Maxim Vengerov performed Bruch's Violin Concerto No. 1 with the Dallas Symphony Orchestra.
  • Dallas Morning News: "Vengerov seemed to channel the finest features of Russian violin playing dating back to the great David Oistrakh (1908-1974). He could draw a huge but finely focused and polished sound from his ex-Kreutzer Stradivarius, but also the sweetest and most delicate pianissimos. He dispatched virtuoso passages with seemingly effortless élan but shaped lyric music with a fine singer’s sensitivity."
  • Theater Jones: "On Thursday evening, Vengerov delivered. That first phrase, which climbs more than two and a half octaves to its end, is marked in the score with the slightest decrescendo, but Vengerov allowed the phrase to die away to nothing. Perfection."
Stefan Jackiw performed the Mendelssohn Violin Concerto in E minor with the Boston Philharmonic Youth Orchestra.
  • Boston Globe: "...there was nothing routine or canned about Jackiw’s fiercely alert music-making on Sunday. Every phrase had its own distinctive shaping. Forward-leaning tempos in the outer movements conveyed a rhapsodic intensity."
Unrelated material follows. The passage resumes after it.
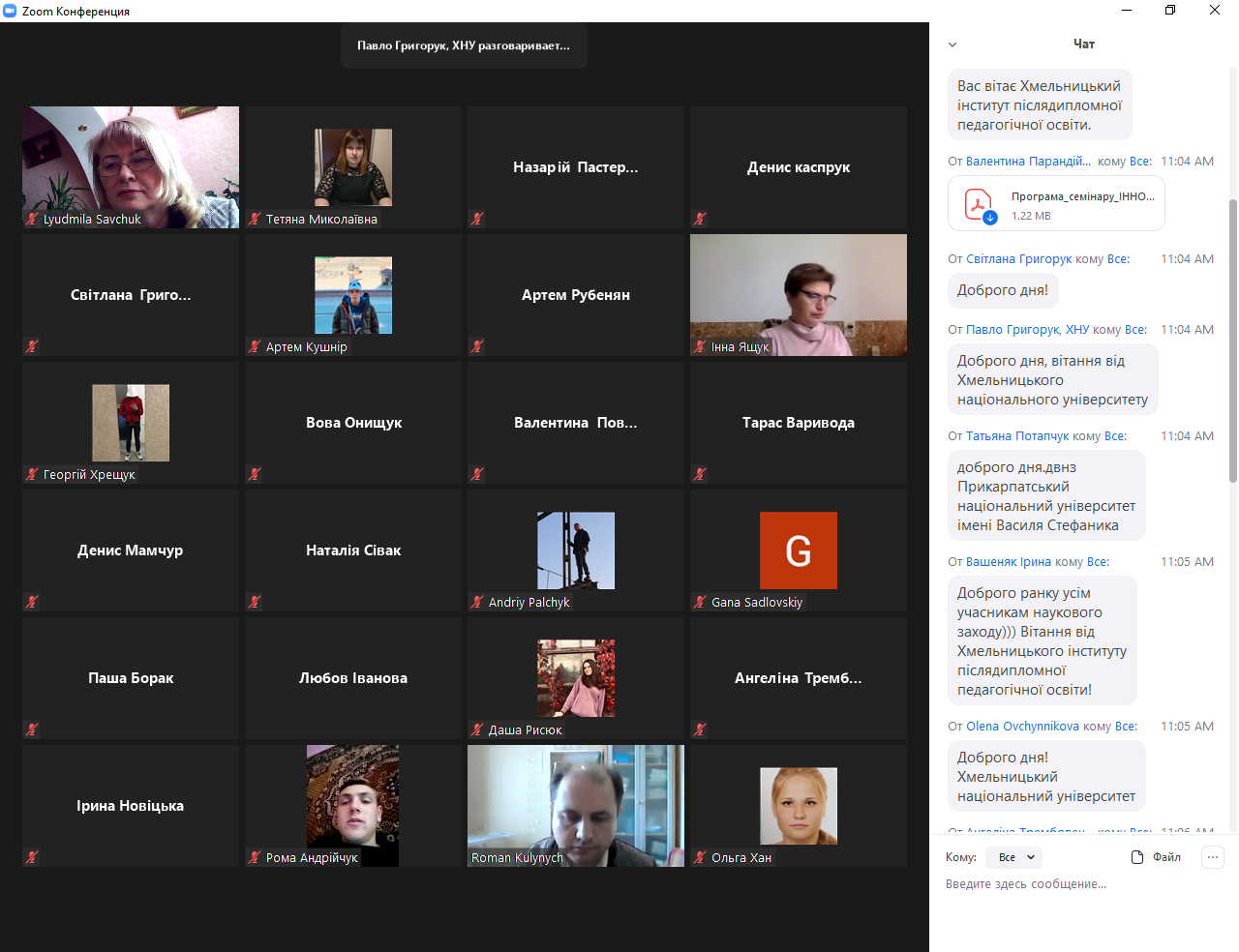This screenshot has height=952, width=1239.
Task: Click the G avatar of Gana Sadlovskiy
Action: (798, 550)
  • Boston Musical Intelligencer: "Jackiw’s immersion in historically informed performance style (yes this goes on in Mendelssohn) enlivened the warhorse concerto with much unexpected variety and interest. Instead of long lush melodic lines from the violin we heard shorter phrases given out with little vibrato and tapering off at the ends, their individual characters emphasized, and rhythmic motifs conveyed as gestures and not necessarily precisely in rhythm. Jackiw somehow made this approach sound utterly natural and un-studied."
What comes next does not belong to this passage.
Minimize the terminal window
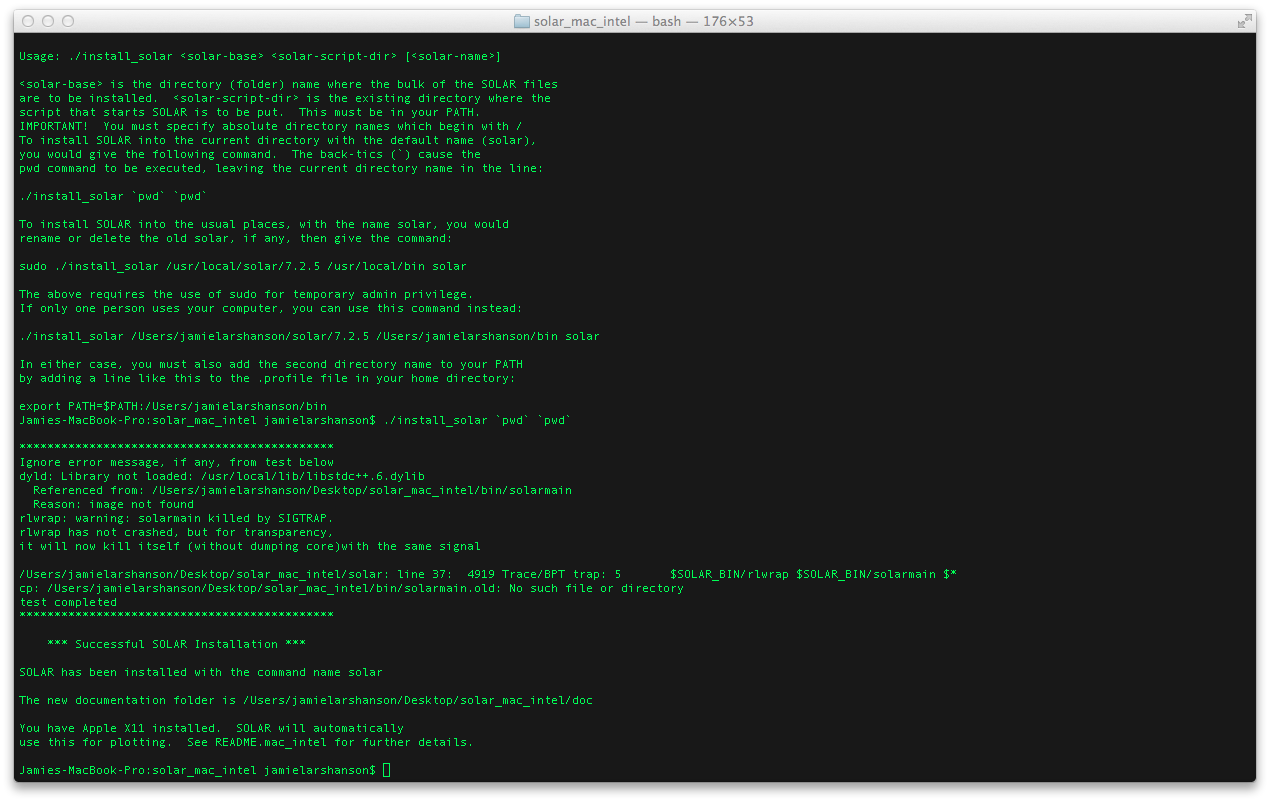The height and width of the screenshot is (802, 1270). pos(48,21)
Daniel Lozakovich performed the Tchaikovsky Violin Concerto with the Boston Symphony Orchestra.
  • The Boston Globe: "On Thursday (the Tchaikovsky) was given a vividly dispatched, technically adroit rendition by the 18-year-old, Swedish-born violinist Daniel Lozakovich. He is clearly a gifted player with a bright future, and he won a cheering ovation on Thursday night."
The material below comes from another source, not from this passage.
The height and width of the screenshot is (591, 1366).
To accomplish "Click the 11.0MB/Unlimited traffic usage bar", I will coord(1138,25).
Gil Shaham performed Bartók’s Violin Concerto No. 2 with the St. Louis Symphony Orchestra in Urbana, Ill.
  • Smile Politely: "... the orchestra’s rendition of Bartók’s Violin Concerto No. 2 exploded with anxiety and dynamism. Led by Gil Shaham’s resolutely physical solo violin, the Bartók piece rearranged the mood of the evening considerably."
Eric Gratz performed Kurt Weill’s Concerto for Violin and Wind Orchestra with the San Antonio Symphony.
  • MySanAntonio: "The Weill, from 1925, is a sophisticated, complex work. The music took severe angles and sounded on edge, as if walking dangerously close to a cliff. But Gratz was in complete control, playing with the purest of tones."
Viktoria Mullova performed Bach's A minor Violin Concerto with the Academy of Ancient Music.
  • The Times: "Once a star of big concert halls playing the big romantic concertos, in recent years Mullova has recast herself as an intense, if emotionally austere, baroque specialist. She still stands out from the players of the AAM like a cheetah in a field of gazelle."
Glenn Dicterow and Eiko Kano performed Bach’s Concerto in D minor for Two Violins with Pegasus: The Orchestra.
  • New York Classical Review: "(Conductor) Hakobyan led a bracing, rhythmically alive rendering of the opening Vivace, with Dicterow giving a master class in poised execution and natural phrasing that fellow soloist Kano and the other players did their best to match."
Midori Seiler performed Haydn's Violin Concerto No 1 with the Australian Haydn Ensemble.
  • Limelight: "Against robust strings, Seiler revealed a singing high register and biting low, delivering elegantly shaped phrases and assured virtuosity. She brought a pure sound, with plenty of heat at its core, to the soulful melodies of the Adagio, over the orchestra’s pizzicati – not to mention a spacious, thoughtful cadenza – before dispatching a sparkling finale."
Please support music in your community by attending a concert or recital whenever you can!